A coin of radius r rolling around one of radius R makes R/r + 1 rotations.
That is because the center of the rolling coin travels a circular path with a radius (or circumference) of R + r/r = R/r + 1 times its own radius (or circumference). In the limiting case when R = 0, the coin with radius r makes 0/r + 1 = 1 simple rotation around its bottom point.
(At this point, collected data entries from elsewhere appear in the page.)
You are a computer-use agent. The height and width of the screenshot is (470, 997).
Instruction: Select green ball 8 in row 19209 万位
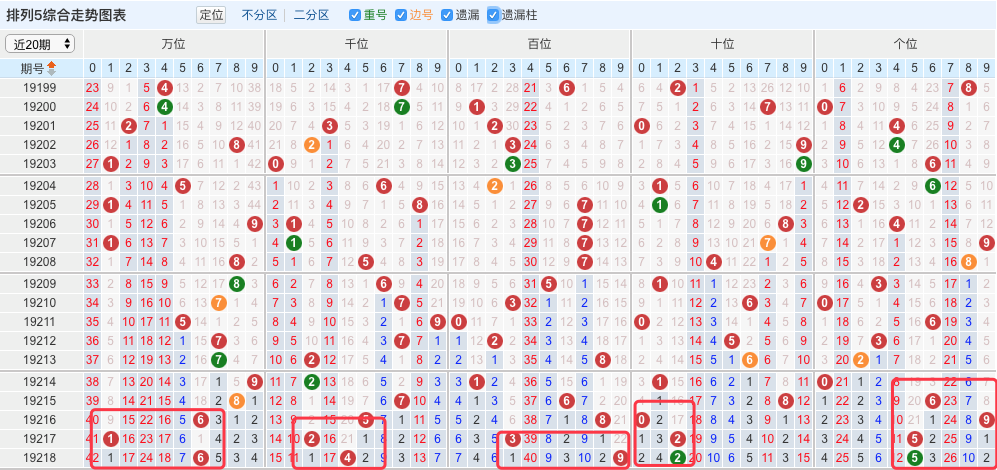pyautogui.click(x=237, y=283)
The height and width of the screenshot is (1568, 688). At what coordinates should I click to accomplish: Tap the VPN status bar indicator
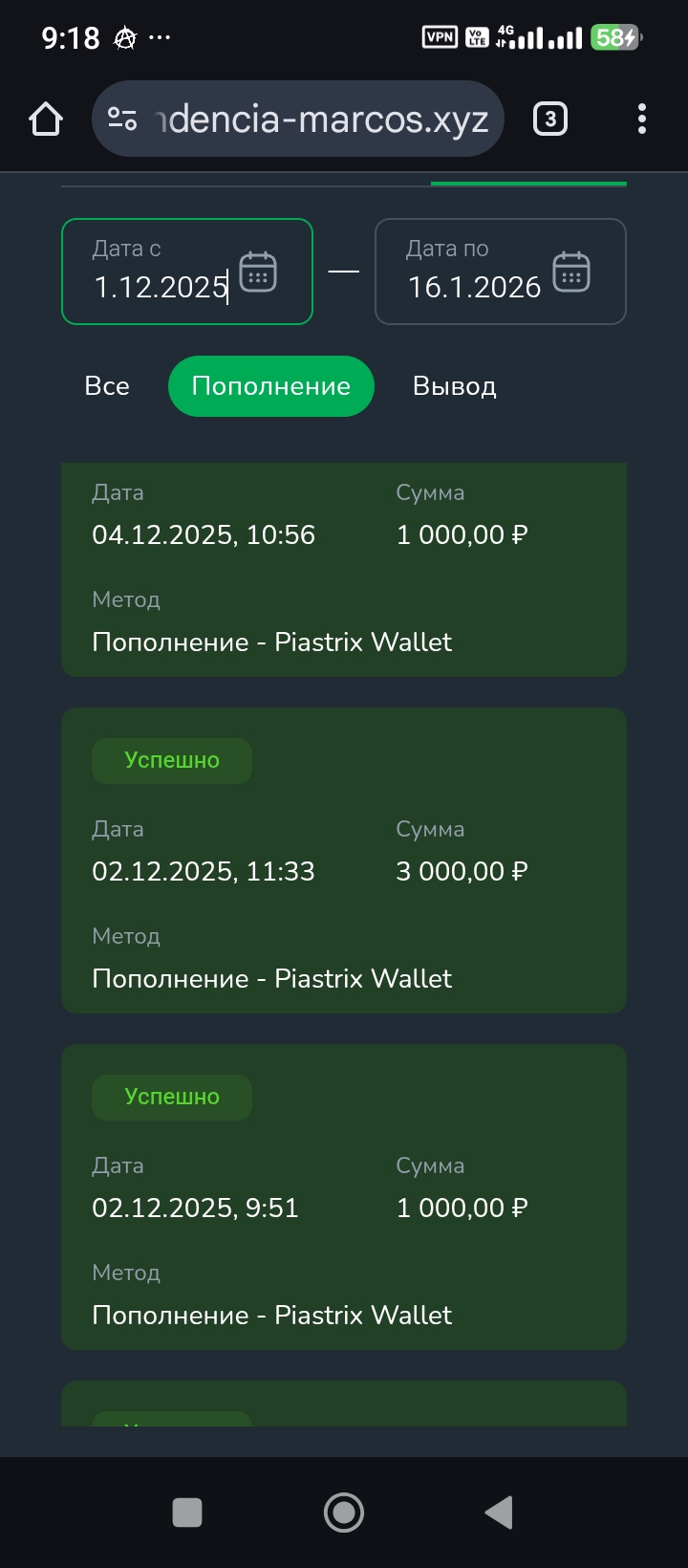pos(440,37)
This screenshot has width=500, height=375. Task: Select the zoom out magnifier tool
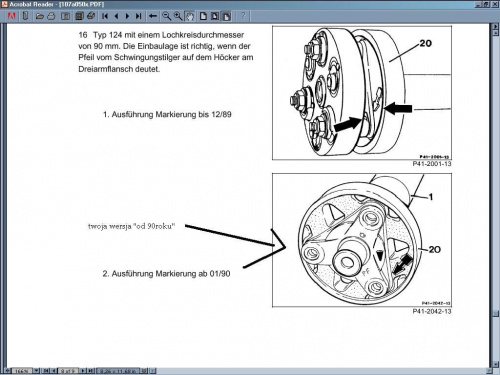166,16
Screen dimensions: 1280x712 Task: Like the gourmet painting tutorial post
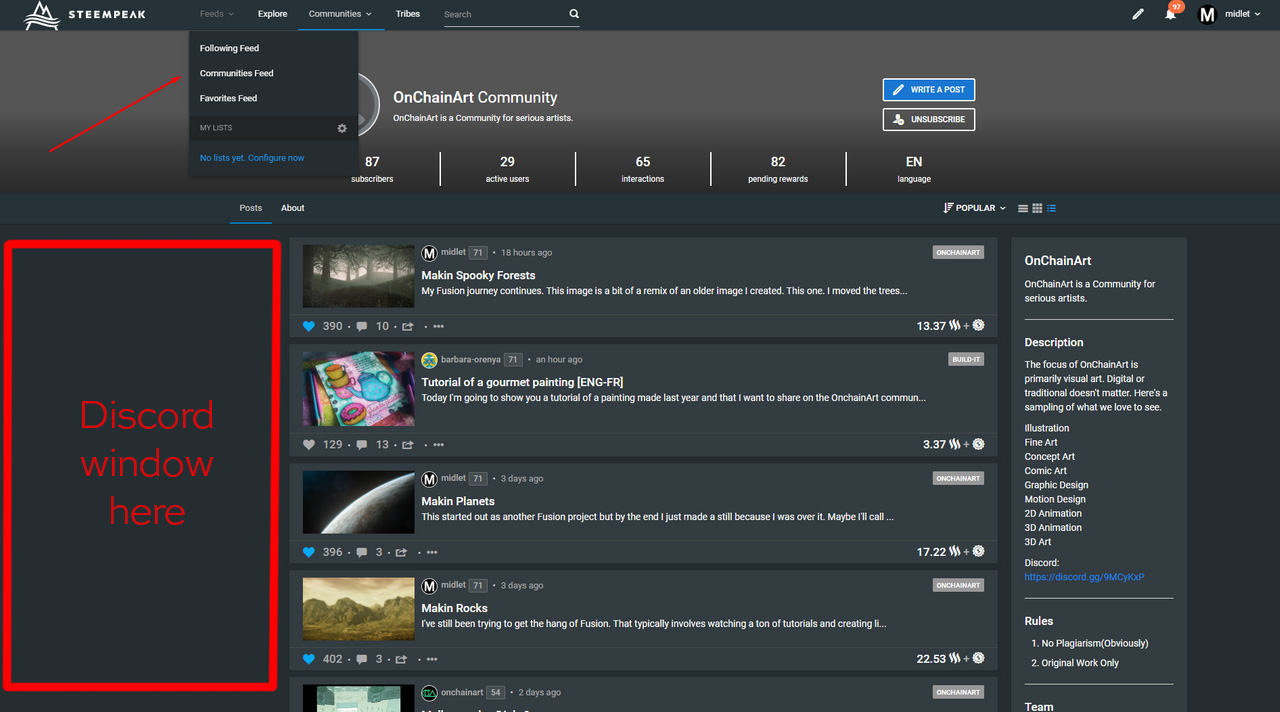(x=309, y=444)
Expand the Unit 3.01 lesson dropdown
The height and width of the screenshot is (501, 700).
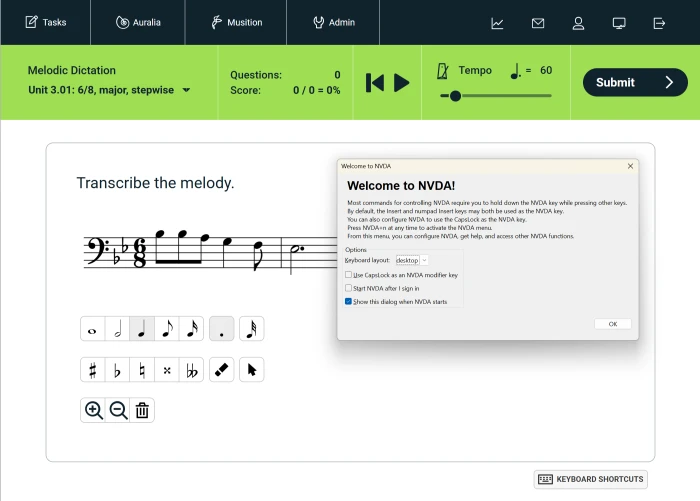coord(186,91)
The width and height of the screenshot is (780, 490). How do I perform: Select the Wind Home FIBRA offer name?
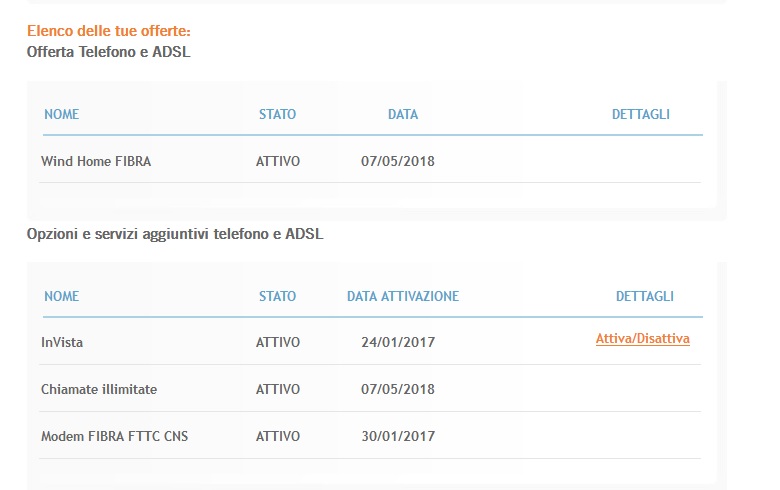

The shape around which the coin is rolled need not be a circle: one extra rotation is added to the ratio of their perimeters when it is any simple polygon or closed curve which does not intersect itself. If the shape is complex, the number of rotations added (or subtracted, if the coin rolls inside the curve) is the absolute value of its turning number.

==Applications==
===Sidereal time===
The paradox is related to sidereal time: a sidereal day is the time Earth takes to rotate for a distant star to return to the same position in the sky, whereas a solar day is the time for the sun to return to the same position. A year has around 365.25 solar days, but 366.25 sidereal days to account for one revolution around the sun. As a solar day has 24 hours, a sidereal day has around 365.25/366.25 × 24 hours = 23 hours, 56 minutes and 4.1 seconds.

===Group theory===
A version of the puzzle arises in group theory, specifically the study of the Lie group known as the split real form of G_{2}. One construction of this group uses the fact that a ball rolling around another ball with three times its radius will make four full turns, rather than three.

===1982 SAT scoring error===
On May 1, 1982, one of the US college admissions tests, the SAT, had a multiple choice question concerning the coin rotation problem. The test had to be regraded after three students—Doug Jungreis, Shivan Kartha, and Bruce Taub—proved there was no correct answer among the choices provided.